Since the overwhelming search engine term that leads readers to my blog is Piet Mondrian, I feel somewhat obligated to feature more posts about this painter and his influence. I’ve previously discussed Mondrian’s inspiration in the architectural world here as well as in the interior design and fashion world here.
Did you know he’s also had an influence in the musical world? Since I play piano and enjoy music, I was happy to come across this unique piano designed by Alexander Gorlin when leafing through an old Architectural Digest magazine from 2003.
Doesn’t it resemble this Mondrian painting with its primary colours and rectangular shapes?
I particularly like the quotation that inspired Alexander Gorlin’s piano he created for an international design competition: “Architecture is frozen music.” Gorlin plays with this idea by designing a piece of musical furniture with sharp lines and bold colours. The piano’s geometrical, rectangular shapes arrest the eye with its deconstructed simplicity. It’s as if this piano is a musical piece in itself that has been temporarily stopped – or frozen – in time and space, like musical notes that are stagnant on paper but come alive when played in the context of a larger song.
Good architecture, like music, is dynamic, pulsating, and moving. You leave a space changed from how you entered it, whether slightly or significantly. You leave a piece of music altered from who you were before you entered its melody. Gorlin’s piano arranges different elements of a song such as rhythm, notes, melody and measures — represented by the various colours, shapes, and sizes of the piano’s architecture — into one piece. Breaking a musical and architectural piece into its constituent parts, Gorlin paradoxically constructs a deconstructed piano. You can see all the parts that make up the whole; you can see the harmony of form and function.
Speaking of deconstruction of form in architecture, I recall one of my favourite poems about a piano that instigates deconstruction of a different kind. The speaker’s emotional deconstruction or breakdown demonstrates how the effect of a musical text and piece of furniture is anything but frozen.
Softly, in the dusk, a woman is singing to me;
Taking me back down the vista of years, till I see
A child sitting under the piano, in the boom of the tingling strings
And pressing the small, poised feet of a mother who smiles as she sings.

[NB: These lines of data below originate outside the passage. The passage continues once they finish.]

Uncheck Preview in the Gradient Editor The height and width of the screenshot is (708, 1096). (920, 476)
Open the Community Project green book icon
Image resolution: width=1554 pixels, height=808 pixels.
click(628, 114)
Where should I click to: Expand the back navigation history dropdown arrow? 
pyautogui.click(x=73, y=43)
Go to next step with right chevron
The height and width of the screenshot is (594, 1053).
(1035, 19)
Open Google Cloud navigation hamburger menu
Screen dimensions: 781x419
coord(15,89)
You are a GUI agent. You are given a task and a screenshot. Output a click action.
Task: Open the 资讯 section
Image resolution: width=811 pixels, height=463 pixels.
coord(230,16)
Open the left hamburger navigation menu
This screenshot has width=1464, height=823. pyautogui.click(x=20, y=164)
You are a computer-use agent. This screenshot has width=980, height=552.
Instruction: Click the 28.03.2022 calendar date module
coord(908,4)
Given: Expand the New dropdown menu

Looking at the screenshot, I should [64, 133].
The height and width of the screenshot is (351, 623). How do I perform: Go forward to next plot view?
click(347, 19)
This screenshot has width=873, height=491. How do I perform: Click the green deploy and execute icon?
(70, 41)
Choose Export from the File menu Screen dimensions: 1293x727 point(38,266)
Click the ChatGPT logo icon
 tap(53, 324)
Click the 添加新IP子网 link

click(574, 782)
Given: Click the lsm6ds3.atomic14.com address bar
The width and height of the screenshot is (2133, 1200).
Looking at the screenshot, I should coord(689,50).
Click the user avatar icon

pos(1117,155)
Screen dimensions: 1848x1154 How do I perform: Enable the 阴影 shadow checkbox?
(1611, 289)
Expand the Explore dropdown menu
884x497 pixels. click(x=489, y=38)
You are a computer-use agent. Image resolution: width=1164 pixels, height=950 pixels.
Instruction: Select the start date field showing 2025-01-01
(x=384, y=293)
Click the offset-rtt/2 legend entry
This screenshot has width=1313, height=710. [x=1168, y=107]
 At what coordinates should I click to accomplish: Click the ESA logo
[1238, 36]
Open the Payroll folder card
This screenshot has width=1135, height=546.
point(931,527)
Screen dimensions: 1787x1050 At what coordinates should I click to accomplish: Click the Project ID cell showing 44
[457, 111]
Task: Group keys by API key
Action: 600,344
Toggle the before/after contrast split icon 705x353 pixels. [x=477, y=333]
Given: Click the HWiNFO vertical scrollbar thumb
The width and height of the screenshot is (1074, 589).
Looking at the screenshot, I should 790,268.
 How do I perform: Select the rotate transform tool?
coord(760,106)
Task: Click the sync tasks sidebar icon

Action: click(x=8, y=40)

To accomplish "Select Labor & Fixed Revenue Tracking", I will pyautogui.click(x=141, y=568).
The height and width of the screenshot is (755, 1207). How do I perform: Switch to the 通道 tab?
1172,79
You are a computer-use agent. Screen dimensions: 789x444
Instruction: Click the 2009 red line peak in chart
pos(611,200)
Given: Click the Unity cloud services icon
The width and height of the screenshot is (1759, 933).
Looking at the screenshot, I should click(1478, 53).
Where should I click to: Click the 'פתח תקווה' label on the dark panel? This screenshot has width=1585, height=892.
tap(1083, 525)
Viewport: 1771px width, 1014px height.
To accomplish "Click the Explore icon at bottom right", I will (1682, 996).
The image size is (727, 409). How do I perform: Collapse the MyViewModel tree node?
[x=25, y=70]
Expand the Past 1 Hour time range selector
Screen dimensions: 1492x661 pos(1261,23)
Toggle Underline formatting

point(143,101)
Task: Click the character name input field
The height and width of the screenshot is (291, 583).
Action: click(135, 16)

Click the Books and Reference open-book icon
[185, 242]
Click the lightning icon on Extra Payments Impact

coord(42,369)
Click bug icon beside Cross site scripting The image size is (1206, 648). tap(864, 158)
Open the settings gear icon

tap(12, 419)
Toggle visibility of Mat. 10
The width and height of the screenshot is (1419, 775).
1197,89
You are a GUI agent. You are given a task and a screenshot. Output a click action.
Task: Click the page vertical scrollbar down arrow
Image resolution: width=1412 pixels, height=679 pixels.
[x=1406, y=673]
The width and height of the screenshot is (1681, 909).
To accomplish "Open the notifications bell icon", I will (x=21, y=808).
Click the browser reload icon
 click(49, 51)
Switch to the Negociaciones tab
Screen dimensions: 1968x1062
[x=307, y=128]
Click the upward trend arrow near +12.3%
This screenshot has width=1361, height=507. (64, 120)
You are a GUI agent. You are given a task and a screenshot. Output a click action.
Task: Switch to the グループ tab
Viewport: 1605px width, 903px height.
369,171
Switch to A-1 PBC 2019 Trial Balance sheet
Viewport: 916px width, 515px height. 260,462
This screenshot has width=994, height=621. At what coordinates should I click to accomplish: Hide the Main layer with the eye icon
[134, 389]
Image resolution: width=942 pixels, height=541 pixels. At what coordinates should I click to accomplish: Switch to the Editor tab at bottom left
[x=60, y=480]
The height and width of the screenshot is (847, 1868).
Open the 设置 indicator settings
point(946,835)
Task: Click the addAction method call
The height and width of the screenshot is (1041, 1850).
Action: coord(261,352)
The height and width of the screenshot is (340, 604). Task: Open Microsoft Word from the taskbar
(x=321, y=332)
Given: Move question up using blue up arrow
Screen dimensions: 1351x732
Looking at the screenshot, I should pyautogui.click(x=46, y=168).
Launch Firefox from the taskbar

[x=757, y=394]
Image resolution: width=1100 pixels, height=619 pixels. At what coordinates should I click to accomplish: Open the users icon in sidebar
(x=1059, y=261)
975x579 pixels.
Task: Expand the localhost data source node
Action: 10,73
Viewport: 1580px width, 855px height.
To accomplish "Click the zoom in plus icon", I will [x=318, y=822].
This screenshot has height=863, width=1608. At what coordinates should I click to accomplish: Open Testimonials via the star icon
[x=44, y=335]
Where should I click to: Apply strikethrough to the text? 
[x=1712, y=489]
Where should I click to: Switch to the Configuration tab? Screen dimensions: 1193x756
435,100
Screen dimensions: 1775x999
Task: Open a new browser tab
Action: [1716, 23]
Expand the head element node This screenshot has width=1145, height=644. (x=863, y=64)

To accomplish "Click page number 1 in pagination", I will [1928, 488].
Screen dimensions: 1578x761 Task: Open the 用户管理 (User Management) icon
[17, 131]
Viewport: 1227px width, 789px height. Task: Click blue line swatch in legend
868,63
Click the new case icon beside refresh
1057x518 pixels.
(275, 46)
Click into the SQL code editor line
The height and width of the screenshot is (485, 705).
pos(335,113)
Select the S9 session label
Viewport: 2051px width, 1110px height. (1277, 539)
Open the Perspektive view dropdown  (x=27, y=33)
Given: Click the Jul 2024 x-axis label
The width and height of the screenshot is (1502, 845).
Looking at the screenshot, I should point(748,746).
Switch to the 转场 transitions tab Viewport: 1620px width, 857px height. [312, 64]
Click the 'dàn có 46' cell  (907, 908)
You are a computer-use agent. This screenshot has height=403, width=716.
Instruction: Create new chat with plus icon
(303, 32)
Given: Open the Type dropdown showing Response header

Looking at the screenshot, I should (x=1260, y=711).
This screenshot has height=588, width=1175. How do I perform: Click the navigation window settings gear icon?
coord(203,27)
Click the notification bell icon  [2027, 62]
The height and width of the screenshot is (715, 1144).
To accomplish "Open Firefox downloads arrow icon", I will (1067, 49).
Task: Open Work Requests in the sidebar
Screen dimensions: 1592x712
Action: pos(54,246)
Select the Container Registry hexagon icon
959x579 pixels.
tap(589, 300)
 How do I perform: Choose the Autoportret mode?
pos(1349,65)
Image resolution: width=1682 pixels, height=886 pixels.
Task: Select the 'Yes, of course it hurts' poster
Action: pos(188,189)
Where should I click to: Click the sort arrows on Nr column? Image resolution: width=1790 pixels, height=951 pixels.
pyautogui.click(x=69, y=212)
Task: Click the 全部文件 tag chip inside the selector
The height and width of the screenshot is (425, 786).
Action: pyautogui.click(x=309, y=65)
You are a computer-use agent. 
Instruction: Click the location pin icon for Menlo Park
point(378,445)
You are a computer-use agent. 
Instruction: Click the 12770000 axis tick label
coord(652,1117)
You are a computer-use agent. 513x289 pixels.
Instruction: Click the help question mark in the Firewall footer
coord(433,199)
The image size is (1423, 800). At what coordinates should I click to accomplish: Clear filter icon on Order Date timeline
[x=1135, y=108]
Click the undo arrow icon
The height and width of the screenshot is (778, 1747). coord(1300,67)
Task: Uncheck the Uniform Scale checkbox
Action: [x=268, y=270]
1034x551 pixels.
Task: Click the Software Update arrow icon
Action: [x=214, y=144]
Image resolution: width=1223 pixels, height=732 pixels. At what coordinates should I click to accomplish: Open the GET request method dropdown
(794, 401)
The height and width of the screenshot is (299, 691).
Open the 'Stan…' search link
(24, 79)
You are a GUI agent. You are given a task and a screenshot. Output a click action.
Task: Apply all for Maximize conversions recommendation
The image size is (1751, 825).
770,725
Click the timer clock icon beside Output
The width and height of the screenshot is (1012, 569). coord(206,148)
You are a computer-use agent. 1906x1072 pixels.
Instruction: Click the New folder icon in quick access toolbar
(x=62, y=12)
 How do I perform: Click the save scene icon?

In spite of myself, the insidious mastery of song
Betrays me back, till the heart of me weeps to belong
To the old Sunday evenings at home, with winter outside
And hymns in the cosy parlour, the tinkling piano our guide.
So now it is vain for the singer to burst into clamour
With the great black piano appassionato. The glamour
Of childish days is upon me, my manhood is cast
Down in the flood of remembrance, I weep like a child for the past.